Dirks took time off from his Journal work to serve his country in the Spanish–American War and on other occasions. In 1912, he requested a year's leave to tour Europe with his wife. The request led to a rupture with the Journal. After a lengthy and notorious legal battle, the federal courts ruled that Dirks had the right to continue to draw his characters for a rival newspaper chain but that the Journal retained the right to the title The Katzenjammer Kids. Dirks thereupon began drawing a comic strip titled Hans and Fritz for the World, beginning in 1914. Anti-German sentiment during World War I led to the strip being renamed The Captain and the Kids. The Journal chose H. H. Knerr to continue The Katzenjammer Kids, and he and his successors have carried it on to the present day. The Captain and the Kids was distributed by United Feature Syndicate while King Features Syndicate handled The Katzenjammer Kids.

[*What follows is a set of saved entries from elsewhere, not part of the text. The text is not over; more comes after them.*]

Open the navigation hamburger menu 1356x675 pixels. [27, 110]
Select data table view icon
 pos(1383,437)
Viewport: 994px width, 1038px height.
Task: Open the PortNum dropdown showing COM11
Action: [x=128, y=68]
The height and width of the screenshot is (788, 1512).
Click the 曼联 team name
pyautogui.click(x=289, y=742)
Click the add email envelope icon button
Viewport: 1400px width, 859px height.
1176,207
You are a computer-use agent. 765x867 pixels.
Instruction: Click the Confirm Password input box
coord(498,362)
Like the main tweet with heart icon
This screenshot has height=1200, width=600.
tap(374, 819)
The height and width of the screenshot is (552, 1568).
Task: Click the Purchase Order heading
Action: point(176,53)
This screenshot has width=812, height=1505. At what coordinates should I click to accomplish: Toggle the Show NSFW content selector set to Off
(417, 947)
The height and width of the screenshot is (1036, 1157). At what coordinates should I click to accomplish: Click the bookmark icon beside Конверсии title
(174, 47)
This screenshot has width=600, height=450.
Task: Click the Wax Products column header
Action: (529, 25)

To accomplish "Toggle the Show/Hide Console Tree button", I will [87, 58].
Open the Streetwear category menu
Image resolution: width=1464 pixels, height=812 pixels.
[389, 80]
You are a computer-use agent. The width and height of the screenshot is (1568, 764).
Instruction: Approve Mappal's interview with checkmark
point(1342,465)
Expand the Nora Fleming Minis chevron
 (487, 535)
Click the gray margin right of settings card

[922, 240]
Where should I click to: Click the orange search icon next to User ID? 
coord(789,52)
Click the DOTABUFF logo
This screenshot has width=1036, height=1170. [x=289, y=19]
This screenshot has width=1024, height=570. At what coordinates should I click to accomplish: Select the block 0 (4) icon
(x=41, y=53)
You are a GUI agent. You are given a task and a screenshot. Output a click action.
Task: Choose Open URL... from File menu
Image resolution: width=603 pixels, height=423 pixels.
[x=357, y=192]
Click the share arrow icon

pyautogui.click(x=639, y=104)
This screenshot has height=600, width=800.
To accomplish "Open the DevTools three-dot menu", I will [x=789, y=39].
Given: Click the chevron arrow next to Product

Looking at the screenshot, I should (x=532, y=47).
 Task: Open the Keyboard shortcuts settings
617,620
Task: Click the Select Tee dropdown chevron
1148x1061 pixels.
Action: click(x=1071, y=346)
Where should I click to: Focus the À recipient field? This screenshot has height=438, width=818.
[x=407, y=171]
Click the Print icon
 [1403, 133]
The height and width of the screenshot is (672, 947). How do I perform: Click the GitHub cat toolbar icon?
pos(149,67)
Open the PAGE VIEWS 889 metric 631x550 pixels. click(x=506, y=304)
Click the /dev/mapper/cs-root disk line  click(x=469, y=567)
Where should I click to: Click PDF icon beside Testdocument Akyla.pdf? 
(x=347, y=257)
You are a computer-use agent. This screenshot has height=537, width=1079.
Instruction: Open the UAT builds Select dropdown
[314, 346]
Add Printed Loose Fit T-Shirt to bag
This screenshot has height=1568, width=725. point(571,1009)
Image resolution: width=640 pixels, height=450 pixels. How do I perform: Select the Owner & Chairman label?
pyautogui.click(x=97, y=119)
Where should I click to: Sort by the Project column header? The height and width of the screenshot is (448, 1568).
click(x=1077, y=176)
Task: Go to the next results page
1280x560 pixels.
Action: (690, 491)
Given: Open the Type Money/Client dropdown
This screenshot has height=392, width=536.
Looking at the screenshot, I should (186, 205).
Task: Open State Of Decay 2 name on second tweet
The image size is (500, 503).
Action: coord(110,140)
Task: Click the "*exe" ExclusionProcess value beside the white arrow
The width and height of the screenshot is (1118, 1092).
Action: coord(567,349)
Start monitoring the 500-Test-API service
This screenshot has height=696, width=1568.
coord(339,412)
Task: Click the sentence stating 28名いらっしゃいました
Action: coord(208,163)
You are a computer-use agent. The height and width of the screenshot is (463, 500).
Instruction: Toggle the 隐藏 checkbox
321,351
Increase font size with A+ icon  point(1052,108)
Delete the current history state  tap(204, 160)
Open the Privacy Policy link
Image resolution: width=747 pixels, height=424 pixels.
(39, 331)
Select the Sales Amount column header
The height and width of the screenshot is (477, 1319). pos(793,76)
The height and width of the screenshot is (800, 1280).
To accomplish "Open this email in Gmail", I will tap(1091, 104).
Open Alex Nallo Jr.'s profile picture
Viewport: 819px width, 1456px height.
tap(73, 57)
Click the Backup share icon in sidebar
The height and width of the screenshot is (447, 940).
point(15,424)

Rudolph Dirks's The Captain and the Kids (January 21, 1945)

The success of The Katzenjammer Kids was due to more than just lucky circumstances. Dirks was a gifted cartoonist with superb timing and a colorful gallery of different characters, including Hans and Fritz, Der Captain, Der Inspector and Mama. In the mid-1950s, a romantic swindler named Fineas Flub was introduced to the strip. Characters such as Rollo never appeared in Dirks's version of the strip.

==Strip icons==
Dirks made substantial contributions to the graphic language of comic strips. Although not the first to use sequential panels or speech balloons, he was influential in their wider adoption. He also popularized such icons as speed lines, "seeing stars" for pain, and "sawing wood" for snoring.

As a pastime, Dirks produced serious paintings associated with the Ashcan School. Like many of his cartoonist colleagues, he was an avid golfer. Dirks incrementally passed his cartooning duties on to his son John Dirks, who took over The Captain and the Kids around 1955. The elder Dirks died in New York City in 1968.